If a line in the data contains "computer", copy it out.

=======

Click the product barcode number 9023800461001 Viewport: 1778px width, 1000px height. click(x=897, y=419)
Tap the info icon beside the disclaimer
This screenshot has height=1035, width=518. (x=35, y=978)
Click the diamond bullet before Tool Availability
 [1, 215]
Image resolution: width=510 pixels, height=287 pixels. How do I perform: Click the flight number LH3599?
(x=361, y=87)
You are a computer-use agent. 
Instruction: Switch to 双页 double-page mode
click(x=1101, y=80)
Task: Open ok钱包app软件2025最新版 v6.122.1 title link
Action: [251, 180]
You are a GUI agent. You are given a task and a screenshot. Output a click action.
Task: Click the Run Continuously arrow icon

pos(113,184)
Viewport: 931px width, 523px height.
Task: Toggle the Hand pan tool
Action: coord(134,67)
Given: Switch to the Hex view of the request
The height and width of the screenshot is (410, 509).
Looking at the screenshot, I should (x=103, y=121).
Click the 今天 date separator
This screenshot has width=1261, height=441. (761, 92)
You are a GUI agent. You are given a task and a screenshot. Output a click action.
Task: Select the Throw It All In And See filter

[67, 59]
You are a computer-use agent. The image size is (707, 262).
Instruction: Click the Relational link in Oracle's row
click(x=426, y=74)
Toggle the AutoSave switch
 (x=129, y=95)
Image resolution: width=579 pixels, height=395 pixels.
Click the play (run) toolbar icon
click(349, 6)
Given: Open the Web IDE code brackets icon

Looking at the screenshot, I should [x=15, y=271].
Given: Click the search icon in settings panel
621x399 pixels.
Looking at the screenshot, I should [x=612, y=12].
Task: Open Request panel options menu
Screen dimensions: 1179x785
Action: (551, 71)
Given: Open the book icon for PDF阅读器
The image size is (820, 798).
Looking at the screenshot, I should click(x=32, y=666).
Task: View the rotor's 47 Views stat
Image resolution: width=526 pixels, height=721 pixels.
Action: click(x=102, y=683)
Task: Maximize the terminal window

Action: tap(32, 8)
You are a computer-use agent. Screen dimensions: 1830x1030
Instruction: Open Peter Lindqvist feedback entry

=======

## Solution to the exercise
You are a computer-use agent. 
You are a computer-use agent. The image size is (707, 262).
You are a computer-use agent. Screen dimensions: 1830x1030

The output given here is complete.